▸ Required action
Copy the lines below exactly, starting at the one with "Jessica Mccarthy (57, 1206)" and ending at the one with "Choosing a Shape (465, 285)", and leave out any picture.

▸ Data listing
☆ ☆ ☆

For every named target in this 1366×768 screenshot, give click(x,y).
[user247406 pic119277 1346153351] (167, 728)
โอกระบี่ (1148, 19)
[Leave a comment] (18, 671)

☆ ☆ ☆

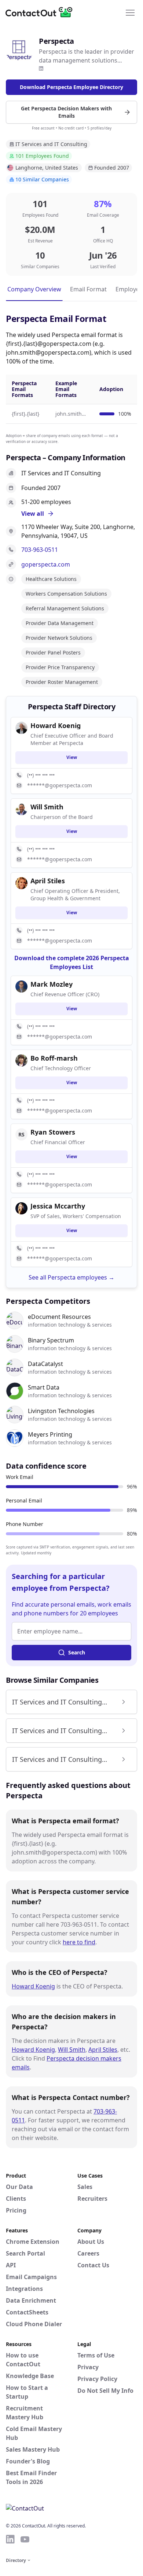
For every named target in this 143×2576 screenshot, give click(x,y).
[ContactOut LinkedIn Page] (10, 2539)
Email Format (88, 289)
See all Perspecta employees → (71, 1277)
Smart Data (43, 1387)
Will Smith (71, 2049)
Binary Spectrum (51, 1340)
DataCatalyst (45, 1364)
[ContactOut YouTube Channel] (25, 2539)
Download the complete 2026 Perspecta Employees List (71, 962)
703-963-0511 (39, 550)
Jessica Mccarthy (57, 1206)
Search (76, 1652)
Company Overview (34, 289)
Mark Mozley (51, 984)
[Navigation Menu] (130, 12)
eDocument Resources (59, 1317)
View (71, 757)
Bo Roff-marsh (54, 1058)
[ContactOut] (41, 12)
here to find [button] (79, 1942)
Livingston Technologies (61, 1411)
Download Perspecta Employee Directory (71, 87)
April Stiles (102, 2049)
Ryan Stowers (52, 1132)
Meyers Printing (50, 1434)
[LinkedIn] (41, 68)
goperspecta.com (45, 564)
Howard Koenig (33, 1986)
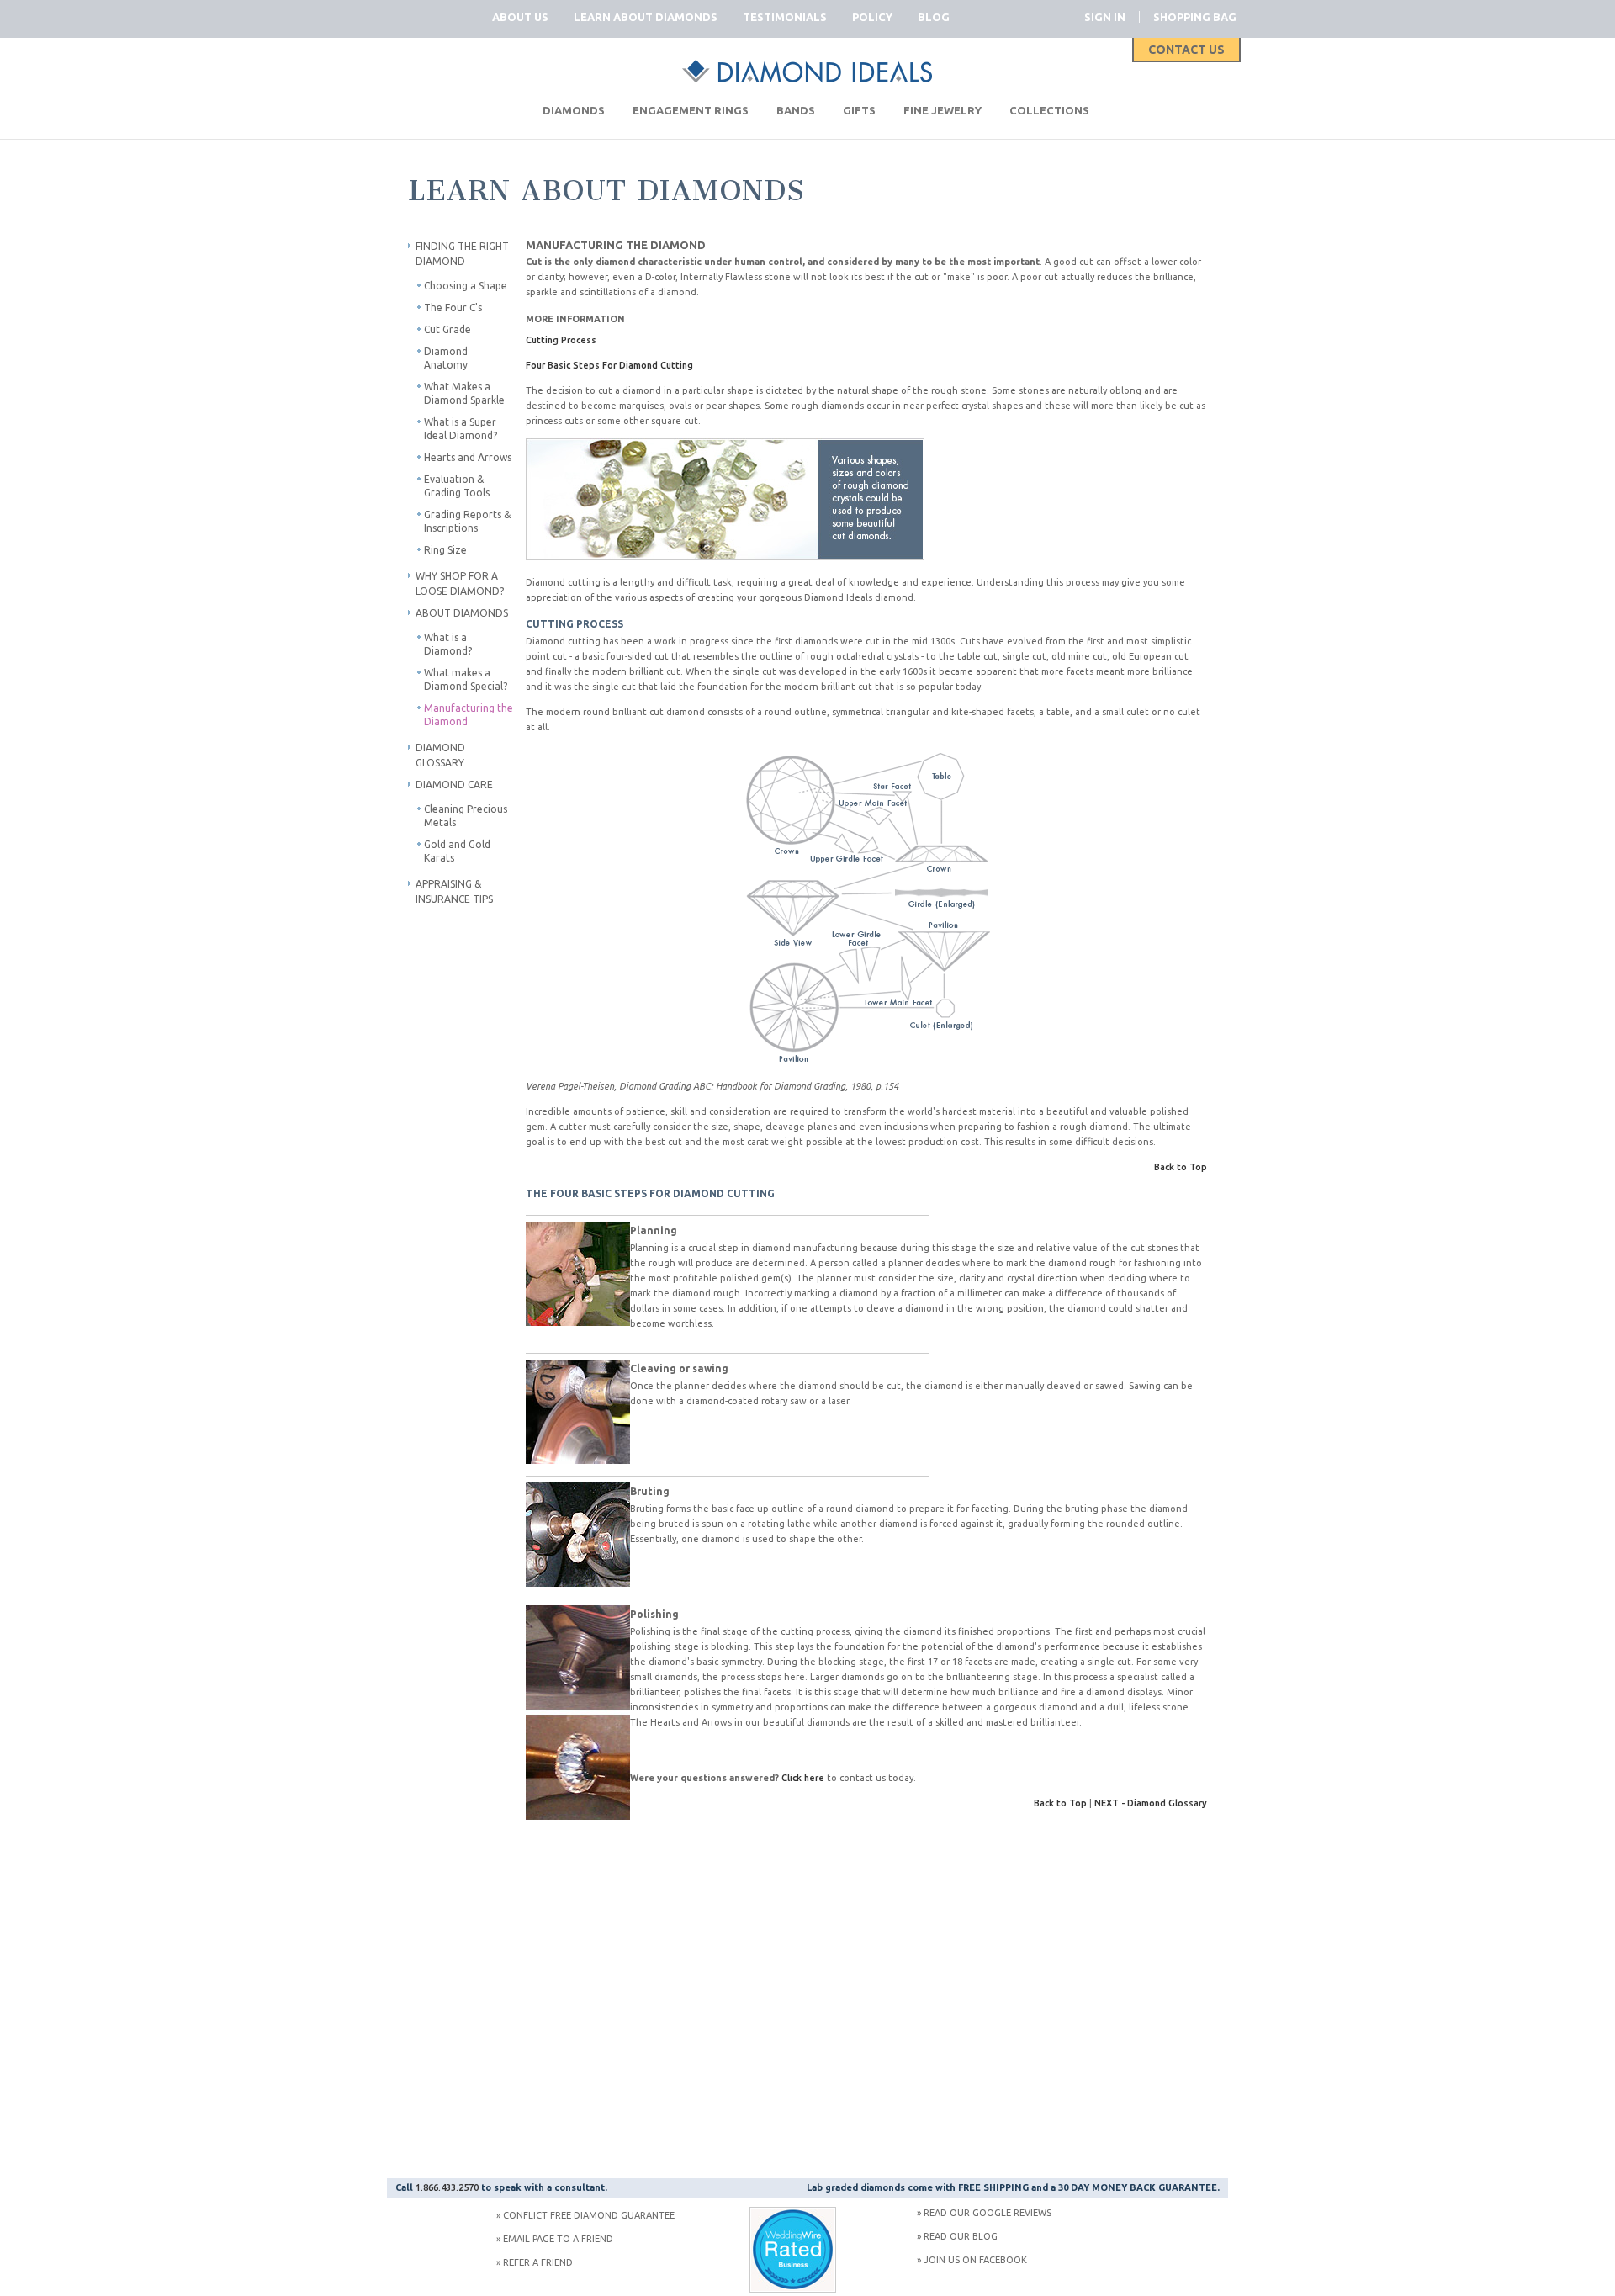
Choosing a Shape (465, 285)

☆ ☆ ☆

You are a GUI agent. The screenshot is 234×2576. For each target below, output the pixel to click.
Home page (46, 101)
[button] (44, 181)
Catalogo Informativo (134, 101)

☆ ☆ ☆

▸ Response area
Jessica Mccarthy (57, 1206)
Search (76, 1652)
Company Overview (34, 289)
Mark Mozley (51, 984)
[Navigation Menu] (130, 12)
eDocument Resources (59, 1317)
View (71, 757)
Bo Roff-marsh (54, 1058)
[ContactOut] (41, 12)
here to find [button] (79, 1942)
Livingston Technologies (61, 1411)
Download Perspecta Employee Directory (71, 87)
April Stiles (102, 2049)
Ryan Stowers (52, 1132)
Meyers Printing (50, 1434)
[LinkedIn] (41, 68)
goperspecta.com (45, 564)
Howard Koenig (33, 1986)
Choosing a Shape (465, 285)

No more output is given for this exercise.